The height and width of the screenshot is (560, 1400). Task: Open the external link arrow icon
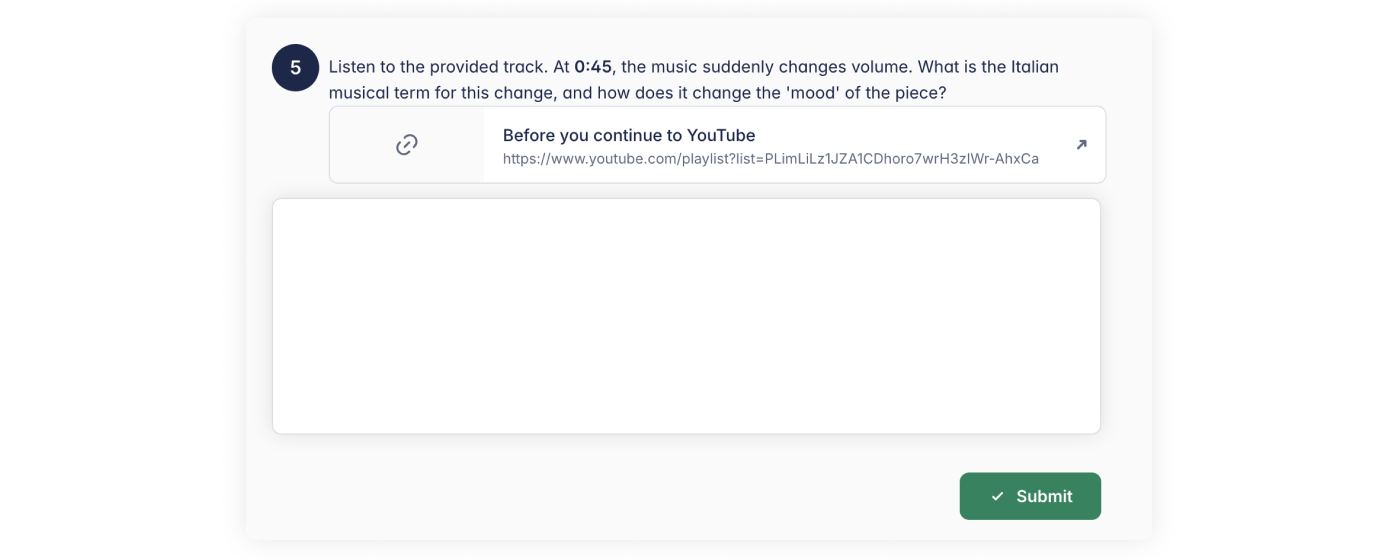tap(1081, 145)
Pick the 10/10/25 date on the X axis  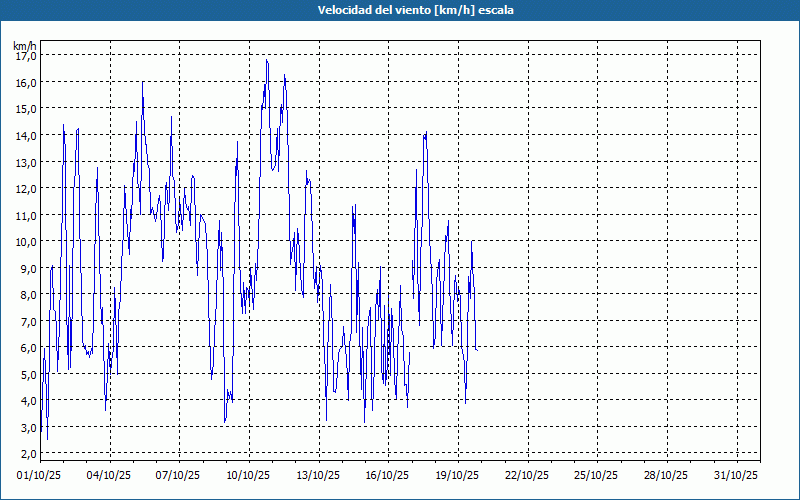point(249,475)
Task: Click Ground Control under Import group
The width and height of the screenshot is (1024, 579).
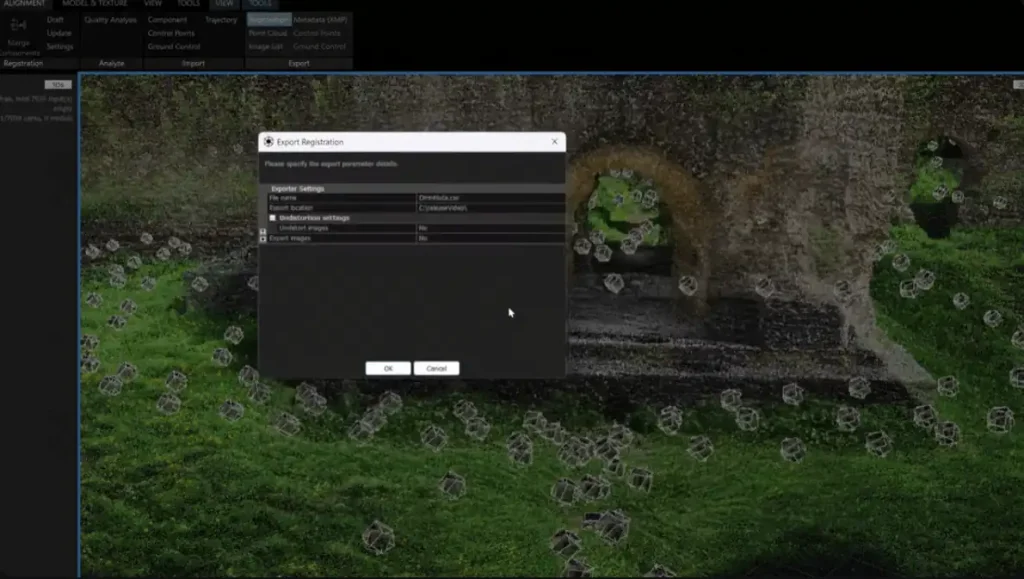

──────

EXERCISE GOAL: Reproduce, with no pictures, the lines from the one containing "Task: Click Ground Control under Import group" to the end of the records above, exactly and inclusively.

REPLY TO THE EXERCISE:
Task: Click Ground Control under Import group
The width and height of the screenshot is (1024, 579).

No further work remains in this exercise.